***** Extrait du texte

France – Cumul des mandats : Arrêtons !

par Philippe Loiseau
Conseiller élu à l’Assemblée des Français de l’Étranger

Le cumul de mandats vise les parlementaires français qui exercent conjointement un mandat « exécutif local » tel que président d’un conseil régional, d’un conseil général, maire d’une commune ou président d’une intercommunalité.

Or, si bien entendu personne ne songe à empêcher nos parlementaires d’avoir une expérience politique dans l’exercice de mandats locaux, je pense qu’ils devraient tous s’en tenir à les avoir exercés en y renonçant dès leur élection comme député, député européen ou sénateur.

Pourquoi ? Pour en finir avec cette tradition devenue une dérive antidémocratique qui singularise notre pays.

À quoi sert donc un mandat local ? En général cet apprentissage de la démocratie de proximité correspond aux tâches les plus exaltantes au service de nos concitoyens : Après avoir été conseiller municipal, conseiller général ou régional lui-même, un maire, un président de collectivité territoriale a appris à gérer des budgets importants, du personnel. Il agit concrètement au quotidien. Il est en relation intense avec ses équipes d’élus, avec ce qu’on appelle les forces vives et la société civile, les associations, avec ses administrés et avec les représentants déconcentrés de l’État. Un élu local avec des responsabilités est en réflexion et en action permanentes, principalement du fait des lois de décentralisation. Il a souvent dû quitter son emploi pour exercer son mandat.

**********
***** Fiches de données

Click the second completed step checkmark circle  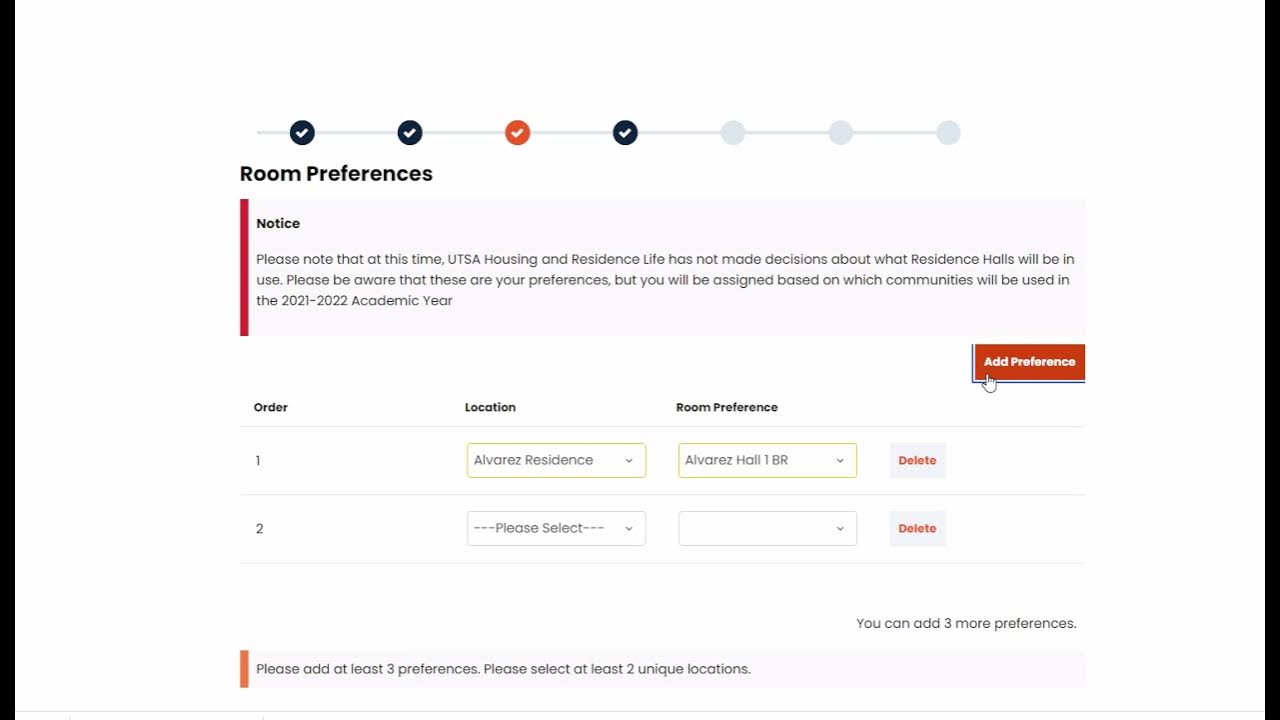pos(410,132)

**********
***** Fiches de données

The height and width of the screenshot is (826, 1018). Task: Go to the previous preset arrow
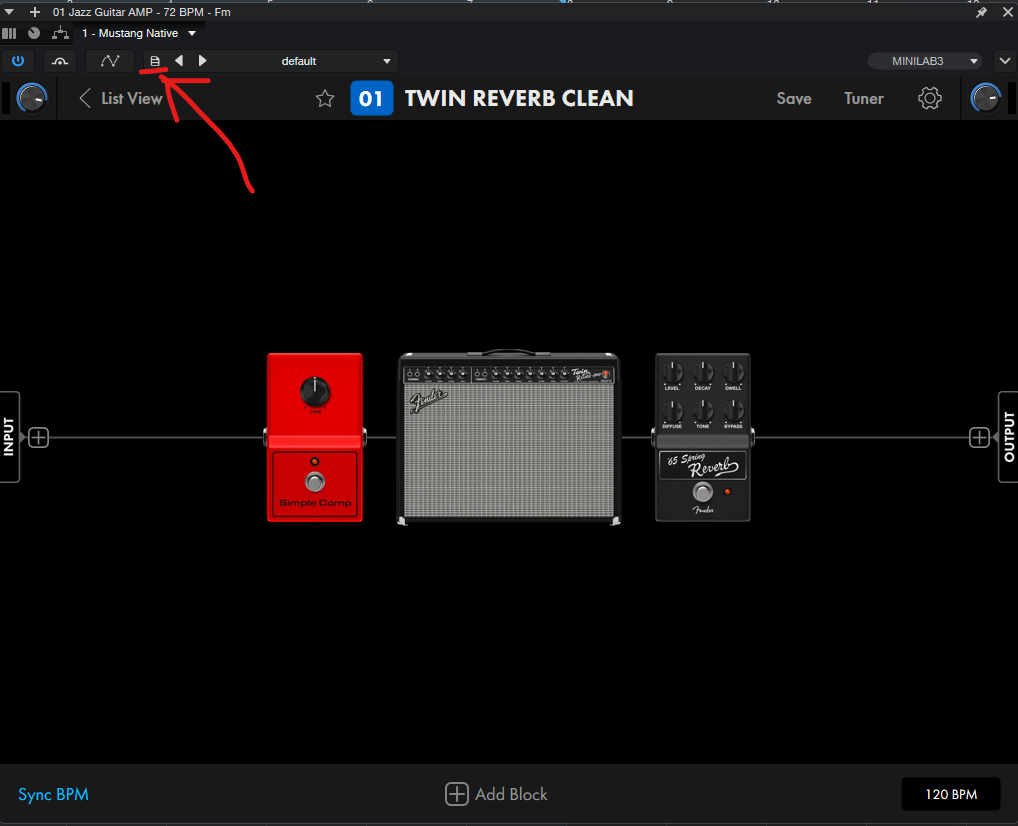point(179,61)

**********

**Exercice proposé:** Traduisez en anglais la phrase suivante, tirée de l'article sur le cumul des mandats : « Il a souvent dû quitter son emploi pour exercer son mandat. » Les entrées n'ont aucun rôle ici.

**Réponse complète:** He has often had to leave his job in order to hold his office.